Taking a different kind of staycation
One of the most enjoyable aspects of taking a holiday somewhere completely different is the sense of immersion in a new culture.
After a while, though, what seemed so exotic can start to feel kind of normal, so normal in fact that it suddenly seems compatible with life at home.
Watch any South Pacific cruise ship roll into port and you’ll see evidence of this particular phenomenon as people disembark with corn-row hairstyles and an abundance of tropical print dresses. I mean, of course it’s totally suitable for the office on Monday morning.
Where it gets more problematic is when you fall in love with some specific decorating style and start making plans to recreate it at home.
At various points, I’ve been deeply enamoured of Greek island design, the Spanish hacienda look and traditional English farmhouse rusticity.
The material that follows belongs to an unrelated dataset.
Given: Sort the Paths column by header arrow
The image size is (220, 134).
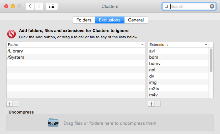Looking at the screenshot, I should pyautogui.click(x=142, y=45).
Fortunately, funds have never allowed me to carry through with my plans to completely overhaul my home, although I still have a rug on my bedroom floor that I bought on the Greek island of Rhodes — which I loved so much I lugged it all over Europe.
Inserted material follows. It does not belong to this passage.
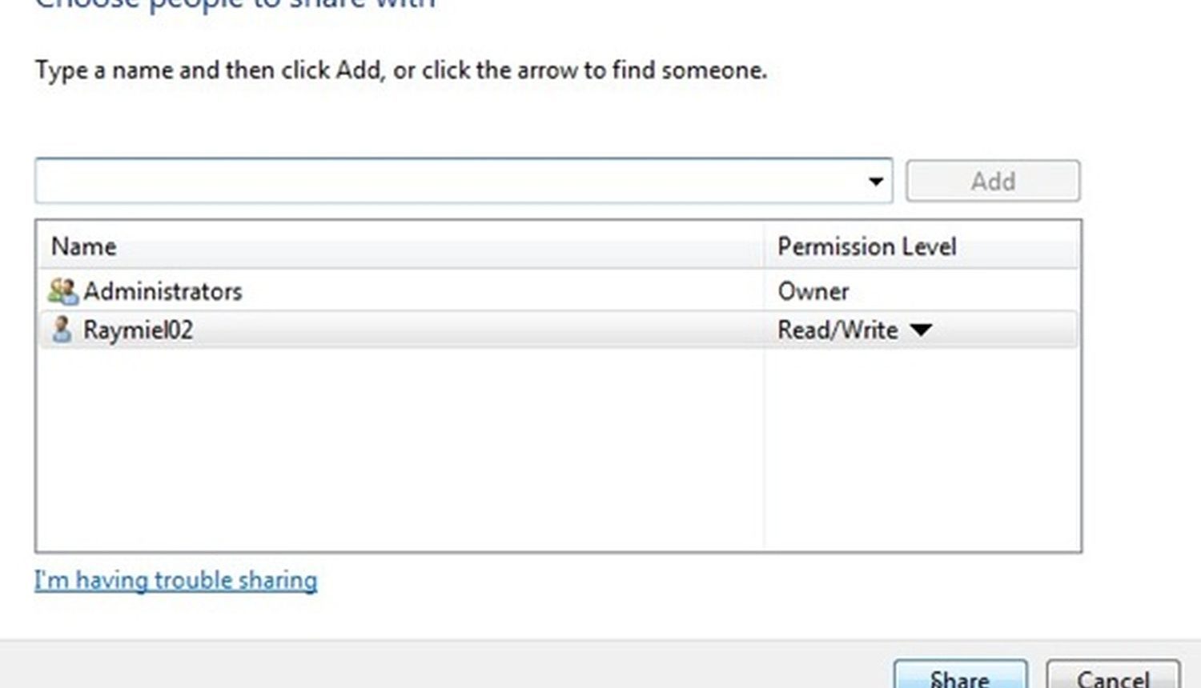Select the Administrators row name
The height and width of the screenshot is (688, 1201).
point(163,291)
But it’s not that unusual for architects and interior designers to receive requests from homeowners with bigger budgets than mine looking to recreate that resort experience they loved so much in Fiji or Bali, or to make their home feel more like a French chateau than a suburban bungalow.
And if you’re looking for that sense of escapism or sanctuary, then more power to you. In truth, I’ve seen some beautiful — and extravagant — examples of homes where the design aesthetic is in total contrast to its local backdrop and yet, somehow, it still works.
Just start planning early to get the product you want when you want it. Customs can be a drag.